Un mercado laboral con cifras positivas
La OCDE destaca que el empleo continúa mostrando una notable fortaleza. En el conjunto de los países que integran la organización, la tasa de empleo alcanzó 72.1 por ciento durante el primer trimestre de 2026, uno de los niveles más altos registrados.
Al mismo tiempo, la tasa de desempleo permaneció en 4.8 por ciento durante mayo de 2026, reflejando un mercado laboral relativamente estable pese al contexto económico internacional marcado por incertidumbre, tensiones comerciales y un crecimiento moderado.
Estos indicadores muestran que las empresas siguen contratando personal y que el número de personas ocupadas continúa creciendo.

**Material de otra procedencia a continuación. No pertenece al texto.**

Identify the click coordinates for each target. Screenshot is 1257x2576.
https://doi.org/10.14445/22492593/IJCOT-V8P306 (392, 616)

Sin embargo, ese dinamismo no ha logrado traducirse en una mejora equivalente en la capacidad de compra de los trabajadores.

El salario todavía no recupera todo lo perdido
Uno de los aspectos centrales del informe es la evolución de los salarios reales, es decir, el ingreso ajustado conforme al aumento de los precios.
La OCDE señala que, durante el primer trimestre de 2026, los salarios reales crecieron en 28 de los 38 países miembros, lo que refleja una tendencia positiva. Sin embargo, ese avance todavía resulta insuficiente para compensar completamente el impacto que dejó la inflación de los últimos años.
En 18 de los 38 países, los salarios reales permanecen por debajo de los niveles observados antes de la pandemia, lo que significa que una parte importante de los trabajadores todavía no ha recuperado plenamente su capacidad de compra.
El escenario resulta especialmente relevante porque demuestra que el crecimiento del empleo y el crecimiento del bienestar económico no siempre avanzan al mismo ritmo.

¿Qué significa esto para México?
En el caso mexicano, el mercado laboral ha mostrado una importante capacidad de recuperación. Los niveles de ocupación permanecen elevados y la economía continúa generando puestos de trabajo. Sin embargo, muchas familias siguen destinando una mayor proporción de sus ingresos a alimentos, vivienda, transporte y servicios, reduciendo el margen disponible para el ahorro o el consumo de otros bienes.
Esto explica por qué, incluso cuando las cifras oficiales muestran un mercado laboral sólido, la percepción cotidiana de muchas personas es distinta. Para numerosos trabajadores, el salario continúa siendo insuficiente para enfrentar el incremento acumulado de los precios registrado en los últimos años.
El desafío consiste ahora en lograr que los aumentos salariales superen de manera sostenida la inflación, permitiendo que el crecimiento económico también se traduzca en una mejora tangible de la calidad de vida.
El reto ya no es solamente crear empleos
Durante décadas, uno de los principales objetivos de las políticas económicas fue aumentar la generación de empleo. Hoy, el panorama es más complejo. La calidad del empleo, el ingreso disponible y el poder adquisitivo se han convertido en indicadores igual de relevantes para medir el bienestar de la población.
La OCDE advierte que el siguiente paso para consolidar la recuperación económica consiste en impulsar incrementos salariales sostenibles, mejoras en la productividad y condiciones laborales más favorables, de manera que el crecimiento del empleo también se refleje en una mayor prosperidad para los trabajadores.
Después de todo, el verdadero éxito de un mercado laboral no se mide únicamente por cuántas personas tienen trabajo, sino por la capacidad que ese trabajo ofrece para construir una vida digna, estable y con mayores oportunidades.